Exercise instructions:
• A. Rewrite the paragraph of the audio coding excerpt that begins "According to a further aspect, a method for decoding" as a short list that keeps its main facts.
• B. Answer these questions from the audio coding excerpt, each on its own line:
(i) What may the processor be configured to perform?
(ii) In the topologically sorted graph, how has the channel assigned to the first position been encoded?
(iii) What does performing intra-channel decoding of the N encoded channels provide?

Article:

# # #

The processer may be configured to perform any of the (encoding) methods outlined
herein.
[0058] According to a further aspect, a bitstream which is indicative of N encoded channels
of a multi-channel audio signal and which is indicative of an inter-channel coding
graph that has been used to inter-channel encode the N encoded channels is described.
[0059] In particular, the bitstream may be indicative of a topologically sorted inter-channel
coding graph. The graph may have been sorted, such that the channels of the multi-channel
audio signal are assigned to a sequence of positions; such that a channel assigned
to a first position from the sequence of positions has been encoded independently;
and such that for each subsequent position from the sequence of positions, a channel
assigned to this position has been encoded independently or has been encoded in dependence
of one or more channels assigned to one or more previous positions. As a result of
this, the bitstream enables a resource efficient decoding of the inter-channel encoded
multi-channel audio signal.
[0060] According to a further aspect, a method for decoding a bitstream is described. The
method may comprise features corresponding to the features of the encoding methods
described herein. The bitstream may be indicative of N encoded channels of a multi-channel
audio signal and of an inter-channel coding graph that has been used to inter-channel
encode the N encoded channels. The method comprises performing intra-channel decoding
of the N encoded channels to provide N inter-channel encoded channels. Furthermore,
the method comprises performing inter-channel decoding in accordance to the inter-channel
coding graph to provide N reconstructed channels of a decoded multi-channel audio
signal.

# # #

Data shown:
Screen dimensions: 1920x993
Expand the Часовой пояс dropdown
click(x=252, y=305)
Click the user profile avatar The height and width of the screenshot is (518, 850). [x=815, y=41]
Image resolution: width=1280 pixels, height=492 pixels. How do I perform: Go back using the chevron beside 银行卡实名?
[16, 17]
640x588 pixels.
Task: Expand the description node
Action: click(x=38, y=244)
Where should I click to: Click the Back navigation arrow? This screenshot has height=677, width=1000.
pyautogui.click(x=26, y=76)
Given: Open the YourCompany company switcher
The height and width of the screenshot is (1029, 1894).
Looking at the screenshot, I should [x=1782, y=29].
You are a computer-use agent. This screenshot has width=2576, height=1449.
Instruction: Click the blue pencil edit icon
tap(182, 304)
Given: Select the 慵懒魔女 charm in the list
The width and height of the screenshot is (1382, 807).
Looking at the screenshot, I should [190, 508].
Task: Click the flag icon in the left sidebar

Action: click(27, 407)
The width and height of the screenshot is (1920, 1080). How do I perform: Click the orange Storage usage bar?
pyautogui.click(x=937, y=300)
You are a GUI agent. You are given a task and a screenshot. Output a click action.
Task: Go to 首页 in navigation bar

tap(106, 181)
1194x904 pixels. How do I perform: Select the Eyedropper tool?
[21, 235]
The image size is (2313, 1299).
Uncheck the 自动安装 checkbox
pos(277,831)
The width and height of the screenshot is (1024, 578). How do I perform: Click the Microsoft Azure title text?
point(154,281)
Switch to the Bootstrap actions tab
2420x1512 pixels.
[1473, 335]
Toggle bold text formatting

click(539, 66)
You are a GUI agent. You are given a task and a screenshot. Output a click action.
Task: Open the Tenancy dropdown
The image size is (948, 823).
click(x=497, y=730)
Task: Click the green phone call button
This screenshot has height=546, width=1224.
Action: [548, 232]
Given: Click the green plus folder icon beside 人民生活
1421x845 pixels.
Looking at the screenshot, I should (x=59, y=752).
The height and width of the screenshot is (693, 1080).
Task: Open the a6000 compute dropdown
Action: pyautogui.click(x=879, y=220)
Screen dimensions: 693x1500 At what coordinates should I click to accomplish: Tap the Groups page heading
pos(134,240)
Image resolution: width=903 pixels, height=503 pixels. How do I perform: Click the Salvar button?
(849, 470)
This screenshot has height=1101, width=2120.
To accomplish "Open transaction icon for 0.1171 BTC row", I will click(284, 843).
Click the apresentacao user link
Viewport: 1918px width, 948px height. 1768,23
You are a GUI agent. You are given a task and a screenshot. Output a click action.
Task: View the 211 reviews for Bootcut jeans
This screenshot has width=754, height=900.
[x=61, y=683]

# # #

Exercise responses:
• A.
- It describes a method for decoding a bitstream. The method may have features that correspond to those of the encoding methods.
- The bitstream may indicate N encoded channels of a multi-channel audio signal. It may also indicate the inter-channel coding graph used to inter-channel encode those channels.
- Intra-channel decoding of the N encoded channels provides N inter-channel encoded channels.
- Inter-channel decoding in accordance with the inter-channel coding graph provides N reconstructed channels of a decoded multi-channel audio signal.

• B.
(i) Any of the encoding methods outlined in the text.
(ii) It has been encoded independently.
(iii) N inter-channel encoded channels.